Each year at Cannes Lions, the Entertainment Lions of Music is awarded to marketing teams for outstanding creative collaborations and original music content. This year’s jury president for the category is Lori Feldman, Warner Bros. Records executive vice president of strategic marketing. Feldman joined AListDaily to share insights into what makes a winner and why music is more important now than ever.
This year is the first time Feldman will serve as a jury president. She has attended Cannes “three or four times” and served as a juror in 2017, which serves as her best Cannes Lions memory to date.
“I had the most amazing experience with just fantastic people from all over the world studying the best work of the year,” said Feldman. “And it was the best work of the year—some of it was just extraordinary. I had the best time doing that.”
Can you tell us a bit about the voting process?
The beauty of this particular festival is that you have a global community entering and judging. Everybody comes at it from their own unique cultural lens and that’s where a lot of the debate comes in. The person from Germany is going to look at something differently than I will, as will the guy from Japan and the woman from London, for example. That’s where the debate comes through, especially when the work is not necessarily from an English-speaking country and we have to figure out what it all means. So much comes together by having this rich tapestry of human beings in the room.
How does your experience inform your judging and voting?
As an experienced marketer, I feel like I can look at things with a more educated eye. I’m not seeing anything we haven’t seen before, necessarily, but to be able to take marketing strategies and tactics we’ve seen before and turn them into something unique—that’s really special.
Do you consider marketing to be art?
Yes [it is art]. That’s actually one of the things I look for—does it move me just like a movie would or incredible music video? How does it make me feel? Do I think about it when I call it a day or when I wake up in the morning? That is definitely what I experience.
How has the nature of your work changed in the last five years?
The nature of my work hasn’t changed, how my team and I do what we do changes daily (laughs).

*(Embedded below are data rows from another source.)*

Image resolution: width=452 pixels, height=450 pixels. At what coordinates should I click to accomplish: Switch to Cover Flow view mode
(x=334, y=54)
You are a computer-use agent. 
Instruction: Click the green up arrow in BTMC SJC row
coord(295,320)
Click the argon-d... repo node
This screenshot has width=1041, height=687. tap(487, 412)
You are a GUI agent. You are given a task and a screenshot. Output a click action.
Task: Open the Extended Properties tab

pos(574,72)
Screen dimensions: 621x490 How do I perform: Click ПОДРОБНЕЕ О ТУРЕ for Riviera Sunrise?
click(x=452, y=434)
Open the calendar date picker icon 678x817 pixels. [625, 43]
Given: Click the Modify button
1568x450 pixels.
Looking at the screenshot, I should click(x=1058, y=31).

As new platforms emerge and technologies arise, AR and VR become more important, AI is now something that’s compensated and utilized in music creation . . . I would say that every day is almost a different world when we come into work.

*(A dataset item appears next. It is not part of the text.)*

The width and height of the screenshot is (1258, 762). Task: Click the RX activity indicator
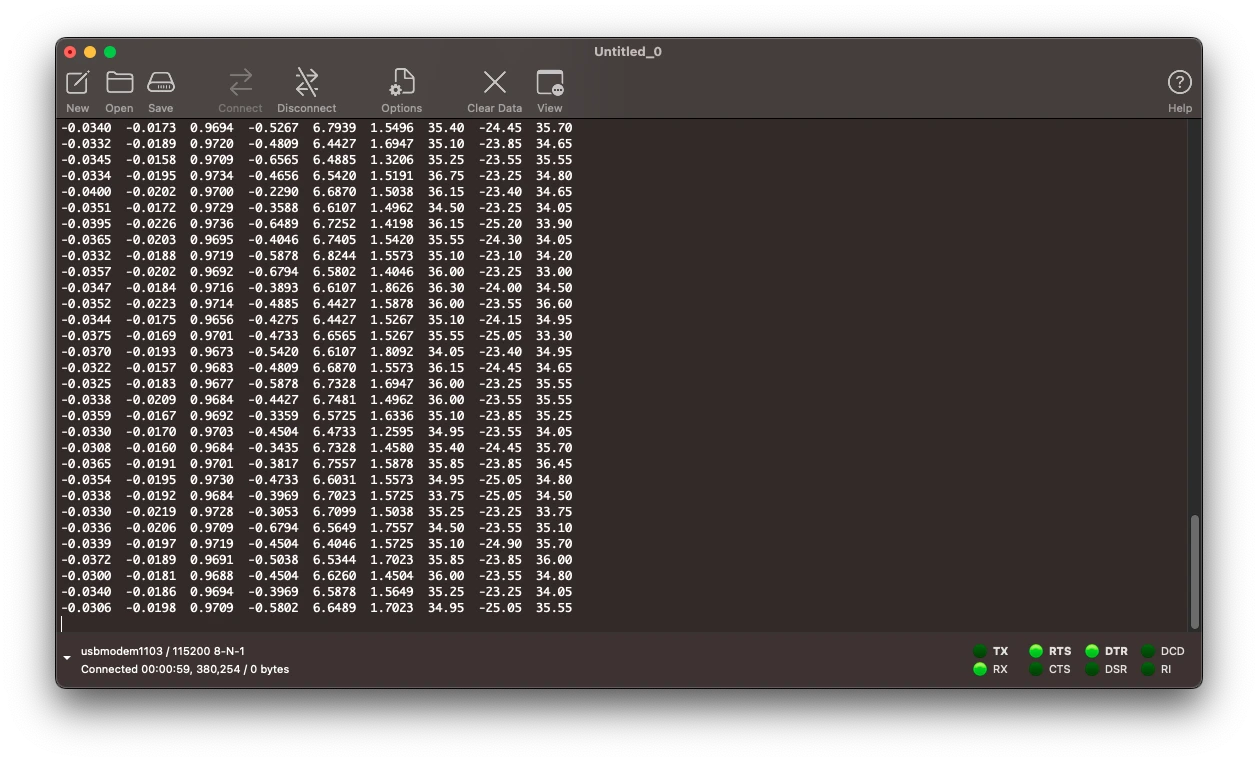coord(980,669)
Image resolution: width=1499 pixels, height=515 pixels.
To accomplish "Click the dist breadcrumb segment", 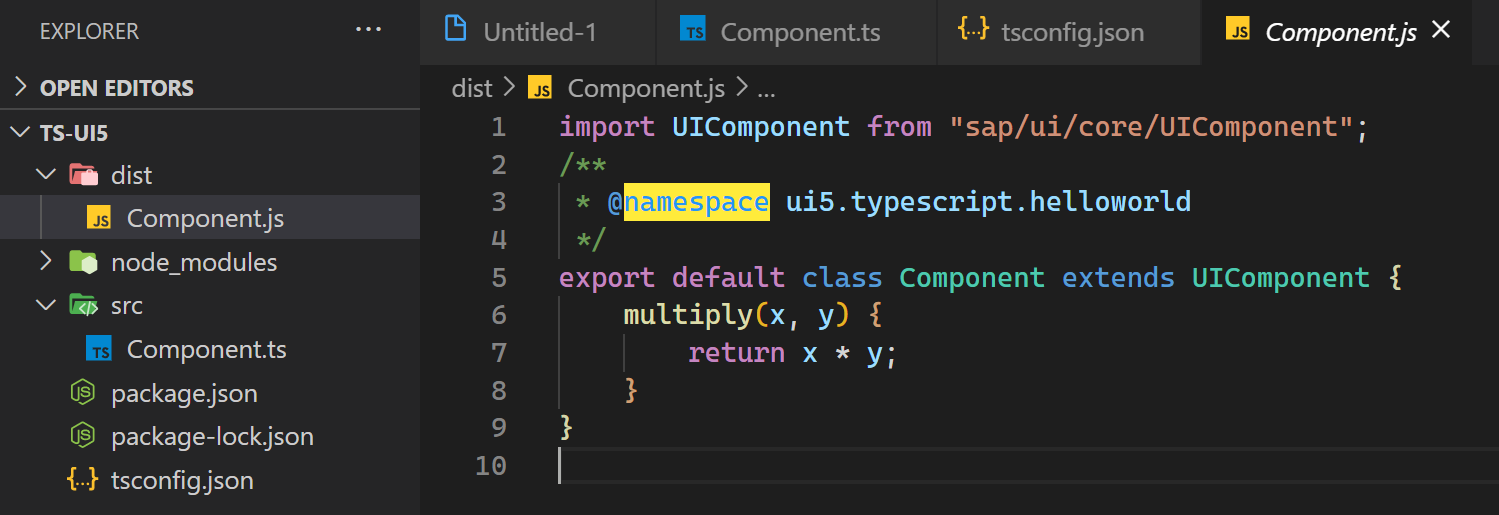I will point(472,89).
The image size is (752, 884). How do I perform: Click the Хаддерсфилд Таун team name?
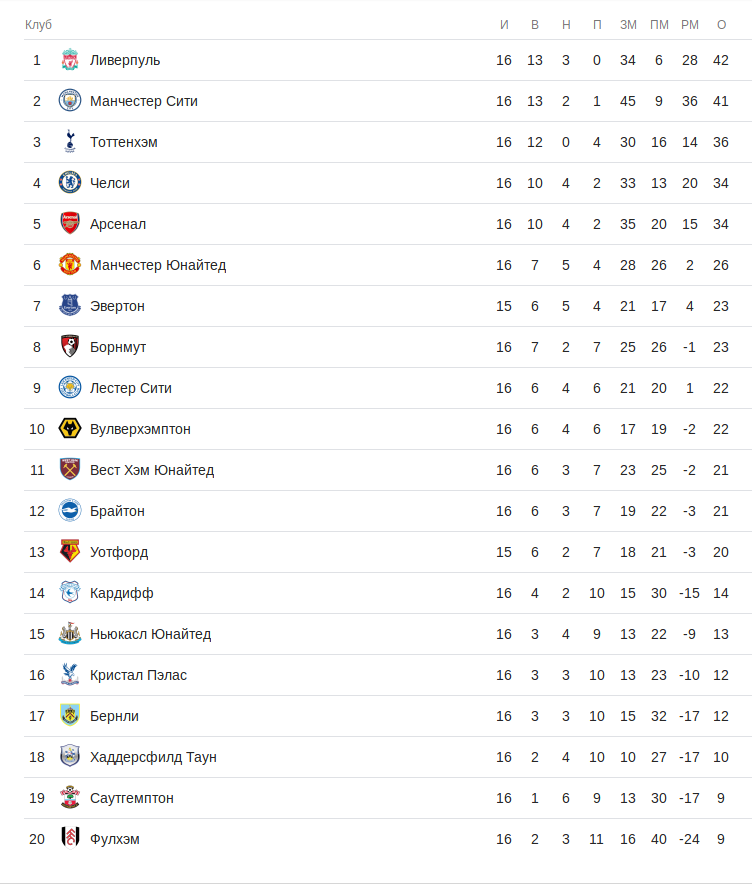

What do you think the future of partnerships between music and brands will be?
I see brands paying a lot of attention to niche audiences [and] developing artists because those niche audiences are really so remarkably engaged. There are many more artists to choose from when you’re not looking at superstars. Superstars are amazing and absolutely have their place and demand the highest fees, but it’s these developing acts and their audiences that spread the word every day. I think there’s a lot more investment in that area, I think it’s really exciting.
What is music’s place in our lives in 2018?
Music is remarkably important in every facet of our lives whether we know it or not. Music changes our mood and absolutely affects us wherever we are—it’s played everywhere whether it’s a song you know or background score you’ve never heard before. The proliferation of streaming music across the globe has made more listening for more hours by more people than ever before in the history of music. There’s nothing more relevant than music in culture and it’s actually upped its level of importance because of technology leading the way.